Additionally, sequences retrieved by MARBL can be post-processed by FASTA (Pearson, 2000), Smith-Waterman (Smith, 1981) and elements of EMBOSS (the European Molecular Biology Open Software Suite).  While FASTA and, especially, Smith-Waterman, are more sensitive (Shpaer et al. 1996) than BLAST, they are also more time consuming.  However, by first extracting from the larger database a subset of candidate accessions, the number of sequences to be aligned by these algorithms can be reduced significantly with corresponding reduction in the overall processing time.

 

Implementation

 

Most genomic databases include, in addition to nucleotide and protein sequences, a wealth of text information in the form of descriptions, keywords, annotations, hyper-links to text articles, journals and so forth.  In many cases, the text attachments to the data are greater in size that the actual sequence data.  Identifying the important keyword terms from this data and assigning a relative weight to these terms is one of the problems addressed in this system.

 

While indexing can be approached from the perspective of assignment to pre-existing categories and hierarchies such as the National Library of Medicine MeSH (Medical Subject Headings) (Hazel, 1997), derivative indexing is better able to adapt to changes in a rapidly evolving discipline as the terms are dynamically extracted directly from the source material rather than waiting for manual analysis.  Existing keyword based genomic retrieval systems are primarily based on assignment indexing whereas the approach taken here is based on derivative indexing, where both queries and documents are encoded into a common intermediate representation and metrics are developed to calculate the coefficients of similarity between queries and documents.  Documents are ranked according to their computed similarity to the query and presented to the user in rank order.  Several systems employing this and related models have been implemented such as Smart (Salton, 1968, 1971, 1983, 1988), Instruct (Wade, 1988), Cansearch (Pollitt, 1987) and Plexus (Vickery, 1987a, 1987b).  More recently, these approaches have been used to index Internet web pages and provide collaborative filtered recommendations regarding similar texts to book buyers at Amazon.com (Linden, 2003).

 

In this system, genomic accessions are represented by vectors that reflect accession content through descriptors derived from the source text by analysis of word usage (Salton,1968, 1971, 1983, 1988;  Willett, 1985; Crouch, 1988).    This approach can be further enhanced by identifying clusters of similar documents (El-Hamdouchi et al.,1988, 1989).  Similarly, term-term co-occurrence matrices can be constructed to identify similar or related terms and these can be automatically included into queries to enhance recall or to identify term clusters.  Other techniques based on terms and queries have also been explored (Salton, 1988; Williams, 1983). 

 

The vector model is rooted in the construction of document vectors consisting of  the weights of each term in each document.  Taken collectively, the document vectors constitute a document-term matrix whose rows are document vectors.

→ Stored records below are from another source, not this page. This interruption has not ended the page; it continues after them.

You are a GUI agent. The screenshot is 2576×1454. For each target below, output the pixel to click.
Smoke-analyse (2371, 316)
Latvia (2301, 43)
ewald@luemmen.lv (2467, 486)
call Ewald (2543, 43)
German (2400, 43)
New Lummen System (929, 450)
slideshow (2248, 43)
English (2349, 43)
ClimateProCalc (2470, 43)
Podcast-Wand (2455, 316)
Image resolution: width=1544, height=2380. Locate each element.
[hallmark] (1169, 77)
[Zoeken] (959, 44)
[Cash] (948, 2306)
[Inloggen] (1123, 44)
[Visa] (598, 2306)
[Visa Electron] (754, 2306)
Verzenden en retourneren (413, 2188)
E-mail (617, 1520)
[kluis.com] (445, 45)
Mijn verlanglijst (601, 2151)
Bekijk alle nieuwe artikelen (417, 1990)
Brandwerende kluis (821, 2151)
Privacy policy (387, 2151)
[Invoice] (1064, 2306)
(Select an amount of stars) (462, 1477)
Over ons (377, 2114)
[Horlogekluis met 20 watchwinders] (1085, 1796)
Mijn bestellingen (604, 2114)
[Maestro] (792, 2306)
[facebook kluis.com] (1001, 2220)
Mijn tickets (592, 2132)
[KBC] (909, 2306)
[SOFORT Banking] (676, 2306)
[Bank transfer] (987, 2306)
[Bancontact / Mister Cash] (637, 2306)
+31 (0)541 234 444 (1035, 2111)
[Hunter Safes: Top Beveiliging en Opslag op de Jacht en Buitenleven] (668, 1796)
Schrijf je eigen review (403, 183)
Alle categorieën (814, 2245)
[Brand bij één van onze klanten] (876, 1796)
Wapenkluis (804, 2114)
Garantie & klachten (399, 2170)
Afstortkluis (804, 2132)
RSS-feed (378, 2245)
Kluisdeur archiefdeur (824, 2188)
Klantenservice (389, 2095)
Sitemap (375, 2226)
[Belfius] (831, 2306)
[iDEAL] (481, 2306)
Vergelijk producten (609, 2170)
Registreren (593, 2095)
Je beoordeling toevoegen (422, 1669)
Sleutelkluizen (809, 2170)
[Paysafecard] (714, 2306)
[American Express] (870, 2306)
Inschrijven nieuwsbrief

A document-term matrix can have millions of rows, more than 22 million in GenBank case, and thousands of columns (terms), more than 500,000 in GenBank.  This yields a matrix with potentially trillions of possible elements which  must be quickly addressable not by numeric indices but by text keys.  Additionally, to enhance retrieval speed, an inverted matrix of the same size is needed which doubles the overall storage requirements. Fortunately, however, both matrices are very sparse.

 

Given the nature of the problem, namely, manipulating massive, character string indexed sparse matrices, we implemented the system in Mumps (also referred to as  M), a general purpose programming language that supports a builtin multi-dimensional database.  The language originated in the mid 60's at the Massachusetts General Hospital (Bowie and Barnett, 1976; Barnett and Greenes 1970) and it became widely used in clinical as well as commercial settings. Mumps is a simple, easy to learn, string handling language with a built-in, string indexed, multi-dimensional database facility.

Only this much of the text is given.